#### [SHORT PROBLEM]
Copy each of the entries below word for word, keeping every line in its original order.

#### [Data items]
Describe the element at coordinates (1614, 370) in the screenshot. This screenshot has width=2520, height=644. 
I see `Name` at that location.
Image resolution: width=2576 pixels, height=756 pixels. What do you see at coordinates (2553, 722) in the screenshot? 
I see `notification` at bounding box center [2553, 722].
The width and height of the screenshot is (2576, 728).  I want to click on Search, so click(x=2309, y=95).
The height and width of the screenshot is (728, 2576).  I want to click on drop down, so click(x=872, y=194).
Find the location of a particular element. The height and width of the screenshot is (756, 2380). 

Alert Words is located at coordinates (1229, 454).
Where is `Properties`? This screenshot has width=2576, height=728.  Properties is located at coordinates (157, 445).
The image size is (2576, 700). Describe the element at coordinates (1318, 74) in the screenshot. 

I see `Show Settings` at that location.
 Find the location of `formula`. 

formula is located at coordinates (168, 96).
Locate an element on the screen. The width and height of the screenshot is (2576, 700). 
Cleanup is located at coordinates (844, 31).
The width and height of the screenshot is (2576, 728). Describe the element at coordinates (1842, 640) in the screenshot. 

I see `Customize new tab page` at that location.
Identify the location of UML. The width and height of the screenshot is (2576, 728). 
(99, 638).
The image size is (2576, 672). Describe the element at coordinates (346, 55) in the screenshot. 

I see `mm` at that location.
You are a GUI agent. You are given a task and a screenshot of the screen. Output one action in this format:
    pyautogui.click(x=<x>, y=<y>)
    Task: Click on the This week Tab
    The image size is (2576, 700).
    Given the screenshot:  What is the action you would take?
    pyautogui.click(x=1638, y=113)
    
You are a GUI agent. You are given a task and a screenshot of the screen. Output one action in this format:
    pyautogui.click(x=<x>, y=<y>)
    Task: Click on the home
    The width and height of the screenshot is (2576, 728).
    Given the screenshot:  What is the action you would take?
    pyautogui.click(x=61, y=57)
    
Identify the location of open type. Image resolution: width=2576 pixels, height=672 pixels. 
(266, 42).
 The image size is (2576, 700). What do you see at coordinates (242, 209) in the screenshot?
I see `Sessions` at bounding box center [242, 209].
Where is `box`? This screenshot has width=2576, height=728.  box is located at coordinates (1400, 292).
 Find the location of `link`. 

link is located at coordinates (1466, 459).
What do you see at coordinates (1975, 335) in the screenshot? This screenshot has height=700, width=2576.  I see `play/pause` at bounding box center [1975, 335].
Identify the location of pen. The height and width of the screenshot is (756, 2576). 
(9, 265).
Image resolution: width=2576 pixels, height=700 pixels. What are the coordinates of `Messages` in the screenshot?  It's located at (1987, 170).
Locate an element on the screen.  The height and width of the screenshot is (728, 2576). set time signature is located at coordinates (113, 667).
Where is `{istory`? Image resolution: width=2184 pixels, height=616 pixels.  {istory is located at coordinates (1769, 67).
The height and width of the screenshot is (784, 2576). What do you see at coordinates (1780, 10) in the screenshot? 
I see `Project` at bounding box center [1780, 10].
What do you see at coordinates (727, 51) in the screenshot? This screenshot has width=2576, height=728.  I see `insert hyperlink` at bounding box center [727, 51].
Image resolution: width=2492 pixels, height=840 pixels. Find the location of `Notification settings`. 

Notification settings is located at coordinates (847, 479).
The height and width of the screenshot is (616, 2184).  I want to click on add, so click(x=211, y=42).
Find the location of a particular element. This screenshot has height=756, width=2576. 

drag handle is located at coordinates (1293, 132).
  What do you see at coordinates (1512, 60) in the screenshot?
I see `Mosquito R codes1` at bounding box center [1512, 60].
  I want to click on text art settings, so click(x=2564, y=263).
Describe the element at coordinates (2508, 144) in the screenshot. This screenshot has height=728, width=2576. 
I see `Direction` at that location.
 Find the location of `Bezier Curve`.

#### [ANSWER TO THIS TASK]
Describe the element at coordinates (1614, 370) in the screenshot. This screenshot has width=2520, height=644. 
I see `Name` at that location.
Image resolution: width=2576 pixels, height=756 pixels. What do you see at coordinates (2553, 722) in the screenshot? 
I see `notification` at bounding box center [2553, 722].
The width and height of the screenshot is (2576, 728).  I want to click on Search, so click(x=2309, y=95).
The height and width of the screenshot is (728, 2576).  I want to click on drop down, so click(x=872, y=194).
Find the location of a particular element. The height and width of the screenshot is (756, 2380). 

Alert Words is located at coordinates (1229, 454).
Where is `Properties`? This screenshot has width=2576, height=728.  Properties is located at coordinates (157, 445).
The image size is (2576, 700). Describe the element at coordinates (1318, 74) in the screenshot. 

I see `Show Settings` at that location.
 Find the location of `formula`. 

formula is located at coordinates (168, 96).
Locate an element on the screen. The width and height of the screenshot is (2576, 700). 
Cleanup is located at coordinates (844, 31).
The width and height of the screenshot is (2576, 728). Describe the element at coordinates (1842, 640) in the screenshot. 

I see `Customize new tab page` at that location.
Identify the location of UML. The width and height of the screenshot is (2576, 728). 
(99, 638).
The image size is (2576, 672). Describe the element at coordinates (346, 55) in the screenshot. 

I see `mm` at that location.
You are a GUI agent. You are given a task and a screenshot of the screen. Output one action in this format:
    pyautogui.click(x=<x>, y=<y>)
    Task: Click on the This week Tab
    The image size is (2576, 700).
    Given the screenshot:  What is the action you would take?
    pyautogui.click(x=1638, y=113)
    
You are a GUI agent. You are given a task and a screenshot of the screen. Output one action in this format:
    pyautogui.click(x=<x>, y=<y>)
    Task: Click on the home
    The width and height of the screenshot is (2576, 728).
    Given the screenshot:  What is the action you would take?
    pyautogui.click(x=61, y=57)
    
Identify the location of open type. Image resolution: width=2576 pixels, height=672 pixels. 
(266, 42).
 The image size is (2576, 700). What do you see at coordinates (242, 209) in the screenshot?
I see `Sessions` at bounding box center [242, 209].
Where is `box`? This screenshot has width=2576, height=728.  box is located at coordinates (1400, 292).
 Find the location of `link`. 

link is located at coordinates (1466, 459).
What do you see at coordinates (1975, 335) in the screenshot? This screenshot has height=700, width=2576.  I see `play/pause` at bounding box center [1975, 335].
Identify the location of pen. The height and width of the screenshot is (756, 2576). 
(9, 265).
Image resolution: width=2576 pixels, height=700 pixels. What are the coordinates of `Messages` in the screenshot?  It's located at (1987, 170).
Locate an element on the screen.  The height and width of the screenshot is (728, 2576). set time signature is located at coordinates (113, 667).
Where is `{istory`? Image resolution: width=2184 pixels, height=616 pixels.  {istory is located at coordinates (1769, 67).
The height and width of the screenshot is (784, 2576). What do you see at coordinates (1780, 10) in the screenshot? 
I see `Project` at bounding box center [1780, 10].
What do you see at coordinates (727, 51) in the screenshot? This screenshot has width=2576, height=728.  I see `insert hyperlink` at bounding box center [727, 51].
Image resolution: width=2492 pixels, height=840 pixels. Find the location of `Notification settings`. 

Notification settings is located at coordinates (847, 479).
The height and width of the screenshot is (616, 2184).  I want to click on add, so click(x=211, y=42).
Find the location of a particular element. This screenshot has height=756, width=2576. 

drag handle is located at coordinates (1293, 132).
  What do you see at coordinates (1512, 60) in the screenshot?
I see `Mosquito R codes1` at bounding box center [1512, 60].
  I want to click on text art settings, so click(x=2564, y=263).
Describe the element at coordinates (2508, 144) in the screenshot. This screenshot has height=728, width=2576. 
I see `Direction` at that location.
 Find the location of `Bezier Curve`.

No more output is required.